The significant increase of cyber-crimes has been accelerated by the COVID pandemic, particularly as businesses and government agencies quickly transitioned to remote workforces expanding opportunities for online attacks. Online financial crimes are reportedly up 100% since the pandemic began. If you're a distributor of video magnifiers or supplier of low vision magnifiers, take precautions and stay aware so your business and employees will minimize the risk of exposure to cyber activity. Unfortunately, a Distributor of Hongdee Corporation was recently a victim of an Internet crime.
A Real Story
We were invited in Spring 2020 to participate in a bid request from Eastern Europe for several 7" and 10" portable video magnifiers. We promptly submitted our price quotation. In September, the contractor advised us that we were awarded the bid and the purchase was scheduled for November. The buyer requested our payment information, so we promptly emailed our wire transfer payment details. Also, the buyer shared with us that these low vision aids are intended for visually impaired students at various schools. We waited patiently for a few weeks but then we began to wonder "why no payment and why no communication from this customer". We became increasingly concerned when we attempted without success to contact the buyer via email which had been our only method of communication to date, so we also tried to reach him by phone, on What's App text, via LinkedIn, and Facebook, but still no response. Hmmmm. Now, we began to worry.
A month later, we received a surprise phone call from the buyer. But our surprise quickly turned into shock when he said the payment was sent as scheduled and he had been expecting an email from us about the shipment details. "What?" our team member responded, "Let me check on the payment with our bank". While he waited on the phone, we checked on the wire transfer payment, but our bank did not receive the payment. "Where did you send the payment to?" our team member asked. After he provided the payment details, our team member responded "Oh, no, that's not our bank". Both of us were stunned! Obviously, the customer had become a victim of Internet fraud. The contractor had been scammed. It was an $80,000 Internet theft! We could hardly believe this happened.

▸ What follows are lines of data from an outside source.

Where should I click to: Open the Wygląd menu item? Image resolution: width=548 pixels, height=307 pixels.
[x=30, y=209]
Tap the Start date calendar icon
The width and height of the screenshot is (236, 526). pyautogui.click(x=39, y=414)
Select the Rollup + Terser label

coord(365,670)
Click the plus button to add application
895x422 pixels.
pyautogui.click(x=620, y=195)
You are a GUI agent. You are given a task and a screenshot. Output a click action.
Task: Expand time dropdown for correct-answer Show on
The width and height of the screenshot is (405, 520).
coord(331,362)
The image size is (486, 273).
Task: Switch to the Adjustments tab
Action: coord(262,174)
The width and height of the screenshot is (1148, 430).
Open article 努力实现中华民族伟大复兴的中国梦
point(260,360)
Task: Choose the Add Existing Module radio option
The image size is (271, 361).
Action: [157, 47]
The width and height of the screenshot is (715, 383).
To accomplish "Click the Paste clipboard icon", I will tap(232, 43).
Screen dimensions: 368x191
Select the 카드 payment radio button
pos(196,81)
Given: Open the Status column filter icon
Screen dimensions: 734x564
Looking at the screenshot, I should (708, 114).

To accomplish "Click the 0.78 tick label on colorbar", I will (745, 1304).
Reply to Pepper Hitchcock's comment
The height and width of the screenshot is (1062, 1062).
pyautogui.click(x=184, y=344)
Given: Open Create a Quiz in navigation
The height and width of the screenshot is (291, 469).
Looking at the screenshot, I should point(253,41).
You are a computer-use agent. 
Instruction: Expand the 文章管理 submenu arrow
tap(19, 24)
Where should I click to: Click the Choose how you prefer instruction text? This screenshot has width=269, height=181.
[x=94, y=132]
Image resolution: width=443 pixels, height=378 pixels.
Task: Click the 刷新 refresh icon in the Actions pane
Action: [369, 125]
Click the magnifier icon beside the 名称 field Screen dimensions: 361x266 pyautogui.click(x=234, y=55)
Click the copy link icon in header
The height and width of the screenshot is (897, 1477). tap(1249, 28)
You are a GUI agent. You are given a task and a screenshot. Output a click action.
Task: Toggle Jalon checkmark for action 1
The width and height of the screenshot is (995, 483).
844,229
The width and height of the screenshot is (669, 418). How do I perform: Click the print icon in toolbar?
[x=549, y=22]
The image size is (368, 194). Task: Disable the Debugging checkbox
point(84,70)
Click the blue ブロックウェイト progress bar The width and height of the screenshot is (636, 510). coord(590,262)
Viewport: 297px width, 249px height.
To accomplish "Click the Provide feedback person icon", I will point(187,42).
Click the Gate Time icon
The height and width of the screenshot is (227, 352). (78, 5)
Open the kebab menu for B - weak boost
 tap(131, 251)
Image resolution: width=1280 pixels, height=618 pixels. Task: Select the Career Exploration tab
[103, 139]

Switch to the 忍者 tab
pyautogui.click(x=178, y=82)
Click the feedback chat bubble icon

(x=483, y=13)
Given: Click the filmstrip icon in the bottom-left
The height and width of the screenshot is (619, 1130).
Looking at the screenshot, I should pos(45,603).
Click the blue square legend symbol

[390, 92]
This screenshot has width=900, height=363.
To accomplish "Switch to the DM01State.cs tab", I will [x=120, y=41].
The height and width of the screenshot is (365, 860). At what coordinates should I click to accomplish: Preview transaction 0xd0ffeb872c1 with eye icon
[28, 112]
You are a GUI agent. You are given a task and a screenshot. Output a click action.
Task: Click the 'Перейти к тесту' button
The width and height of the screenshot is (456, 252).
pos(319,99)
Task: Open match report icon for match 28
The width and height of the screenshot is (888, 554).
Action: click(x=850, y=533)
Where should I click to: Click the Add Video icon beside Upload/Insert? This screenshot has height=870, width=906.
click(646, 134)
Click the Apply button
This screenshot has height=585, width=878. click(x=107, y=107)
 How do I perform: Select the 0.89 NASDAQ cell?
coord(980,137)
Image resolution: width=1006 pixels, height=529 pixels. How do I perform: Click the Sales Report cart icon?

So, what could the buyer or Hondee Corporation do now? The buyer reported this Internet crime to the police in his home country, and because of language issues we contacted the police in Beijing on behalf of the buyer. The country Embassy in Beijing was also alerted about this Internet fraud. Unfortunately, it's highly unlikely that any funds will ever be recovered, as is the case with most financial Internet crimes.
Beware of Internet Fraud
So, how did this happen? Internet criminals are constantly observing online traffic. In this case, email communication between the buyer and Hongdee Corporation was intercepted. The criminals viewed a financial transaction about to take place and seized upon the opportunity. They cleverly created camouflaged email addresses by substituting the @hongdee.com email with an @aol.com suffix and revised the payment details to their bank account. The buyer never realized he was no longer in email communication with Hongdee Corporation. To this day, the country of origin of the Internet criminals is still unknown.
A Happy Outcome
The buyer was impressed and appreciated the efforts and support of Hongdee Corporation in cooperating to report the Internet fraud. Hongdee Corporation even offered the supplier an additional discount as a gesture of good will and empathy. Hongdee's sales team retained the buyer's trust throughout the ordeal and the supplier proceeded to reprocess the order and payment. Hongdee Corporation even expedited the delivery to make up for some of the lost time.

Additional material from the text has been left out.